Laura Makabresku is giving life and death a new perspective with her art. In a tainted mixture of erotic fantasy and the death-defying darkness portrayed in her images, viewers are left captivated with wonder.
This post won’t get too in-depth into her creative process or the meaning behind her work because Laura believes that her photographs are individual pieces of art and to delve into each with questions would be to dissect and divide private work and tear apart at its mystery.

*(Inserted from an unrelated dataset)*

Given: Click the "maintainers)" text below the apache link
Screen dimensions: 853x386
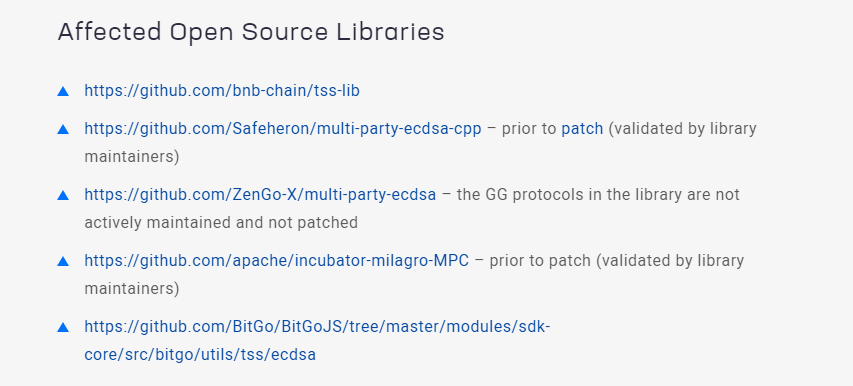Looking at the screenshot, I should 132,289.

Laura initially struggled with trying to find an outlet for expression and dabbled in short prose, poetry, and other fine arts. It was only in photography that she felt most confident in the authenticity of her expression. This is why her first photographs were typically accompanied by poetic titles or short stories to enhance her imagery. Her art operates on the principle of “suspending the reality, distancing the viewer from it, freezing it in the form of an image. This way I hope to focus the attention of the viewer on an entirely new, metaphoric thread, allowing another kind of dimension to come into focus, which gives viewers the opportunity to exceed their everyday earthly reality, rather than just thoughtlessly outlive it.” Laura hopes people use her images to contemplate their own truth.
https://www.flickr.com/photos/lauramakabresku/19080203275/
As a Catholic woman, Laura searches for inspiration in the transcendental, divine matter. “The beauty, which is, in my opinion, the substance of creation, is at the same time something of a supernatural kind, given from above, leading to good,” she said, “The content of my photos are some internal experiences, sometimes even very extreme, marked with love, faith, hope, tenderness and gentleness, and at the same time with very different emotions like fear, anxiety, pain, rebellion, loss, and loneliness.”
She creates this entirely new fantastical world with equal ease and purpose. Every element in her photos is held at equally valued planes, as every creature, every wound, every wrinkle on the sheet is as necessary to the composition of the photograph as the other.